Niall pressed her, "If Irial has decided to claim her, you and Keenan are the only ones who can stop him. I can't touch him. He's a king. If you invite her to our court first, ask her to swear loyalty to you—"

"She's doing better lately," Aislinn interrupted. "She seems happier and more herself, stronger. I don't want to stop that and introduce all of this mess into her life. … Maybe he's just toying with us."

"Would you risk that?" Niall was aghast that his queen was being so foolhardy. "Please, my queen, let me go to her. If you won't bring her to you, let me try to keep her safe."

Keenan didn't approach—staying at a distance, making clear that it was the queen who was in charge—but he did speak. "Perhaps there is something to her we do not know, some reason for Irial to pursue her. And if not, Niall would still be there to try to keep her out of his reach, perhaps to distract her so she doesn't go willingly to Irial."

Keenan caught and held Niall's gaze. Although Aislinn could not see it, Keenan nodded at Niall; the king offered permission, consent to act. But Niall still needed Aislinn to assent. "She is your friend, but I am … grown fond of her as well. Let me keep her safe until he leaves. Remember how hard it was for you when Keenan pursued you. And she does not See him, not like you saw us."

"I want her safe from Irial" — Aislinn looked back at Keenan then, staring at the Summer King with some trace of the old fear in her eyes—"but I don't want her caught up in this world."

"Do you truly think there's a choice?" Keenan asked, his voice making clear that he did not. "You wanted to keep your ties to the mortal world. With that come risks."

"There are always choices." The Summer Queen straightened her shoulders. The wavering in her voice, the glint of fear in her eyes—they were gone now. "I won't make her choices for her."

Keenan did not disagree, although Niall knew him well enough to realize that he too thought Leslie's choices were growing limited.

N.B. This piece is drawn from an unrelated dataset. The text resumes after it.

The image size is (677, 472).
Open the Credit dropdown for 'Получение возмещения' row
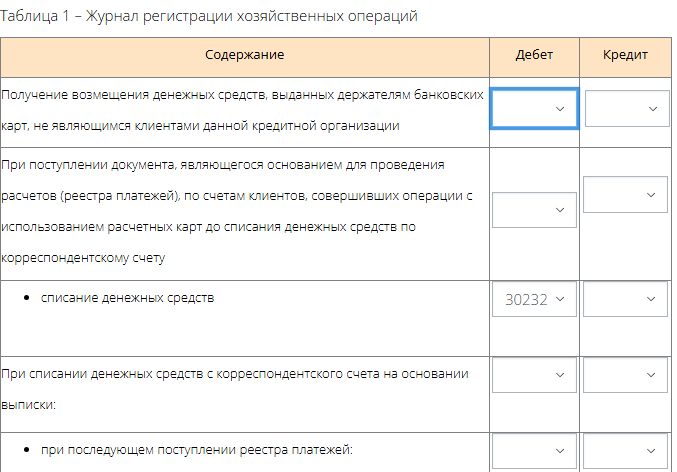tap(626, 108)
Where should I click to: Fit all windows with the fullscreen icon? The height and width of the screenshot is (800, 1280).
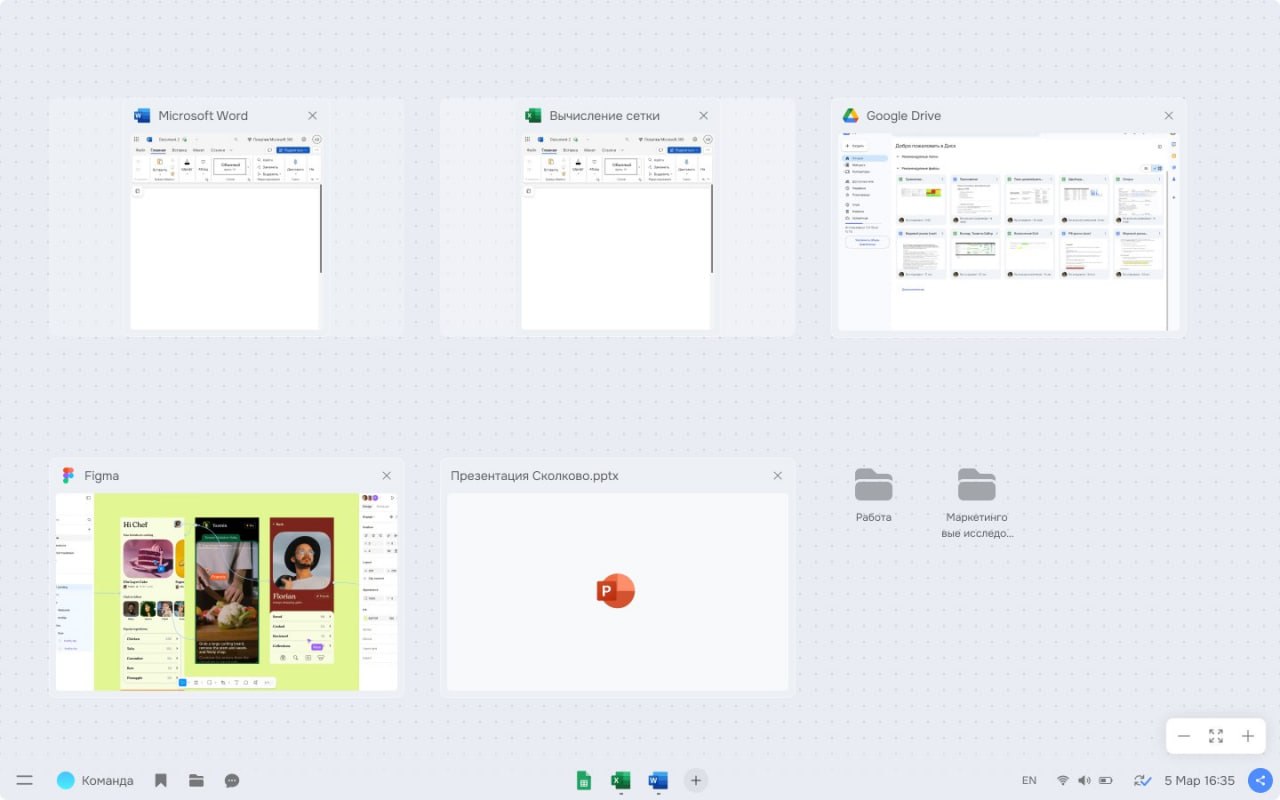click(x=1216, y=736)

The difference was that Keenan didn't care; he simply couldn't involve himself in the life of every mortal who was plagued by a faery. This one didn't matter to Keenan, not really.

To Niall, however, she mattered more than any mortal ever had. He asked, "What terms, my queen?"

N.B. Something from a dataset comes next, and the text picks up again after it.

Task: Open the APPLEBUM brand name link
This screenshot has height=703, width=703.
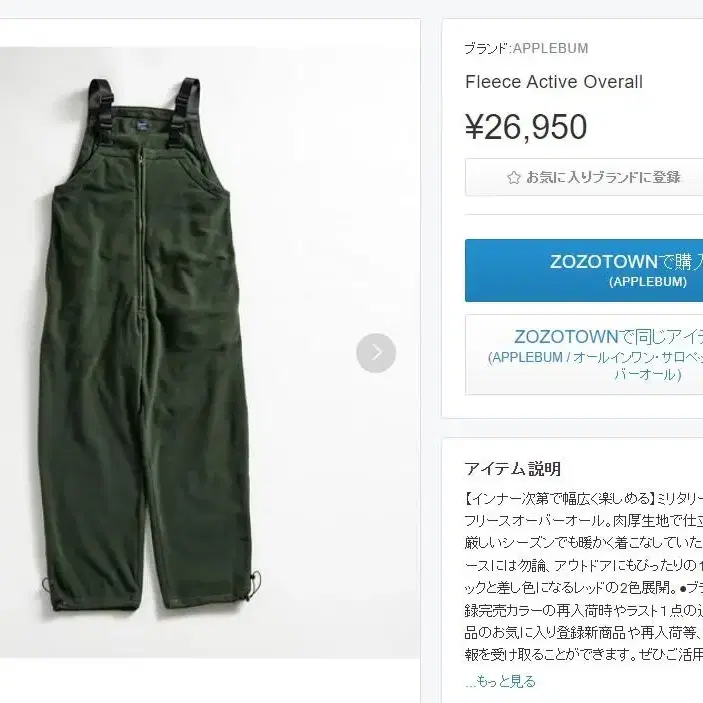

"You cannot tell her—about me or the fey or what you are. We need to learn more before we do that. … If there's a way to keep her safe from our world, to keep her unaware, we will." Aislinn watched his face, obviously looking for reactions, trying to gauge the wisdom of her terms.

Niall had centuries of experience, however. He stared unblinkingly at her. "Agreed."

"You may distract her, spend time with her, but no sex. You may not sleep with her. If Irial's interest is fleeting, you will be out of her life," Aislinn said.

Keenan did intervene then. "Don't start any wars without my accord. She might be important to you and to Aislinn, but I'll not go to war over one mortal."

She's more than just a mortal. Niall wasn't sure why that was or if it mattered. He nodded, though.

Then Keenan, half smiling, added, "Just be true to yourself, Niall. Remember who and what you are."

Niall almost gaped at his king, but he'd spent too long practicing hiding his emotions. He merely let out his breath. Keenan's intimations were directly in conflict with Aislinn's expressed wishes.

He knows what I am. Addictive to mortals, leaving them willing to say or do anything to have another touch, another fix…

Oblivious to this, Aislinn peered down at Niall, shining so brightly that no mortal could've faced her without pain. Small oceans shimmered in her eyes; dolphins breached within them, breaking the blue surface. "Those are my terms. Our terms."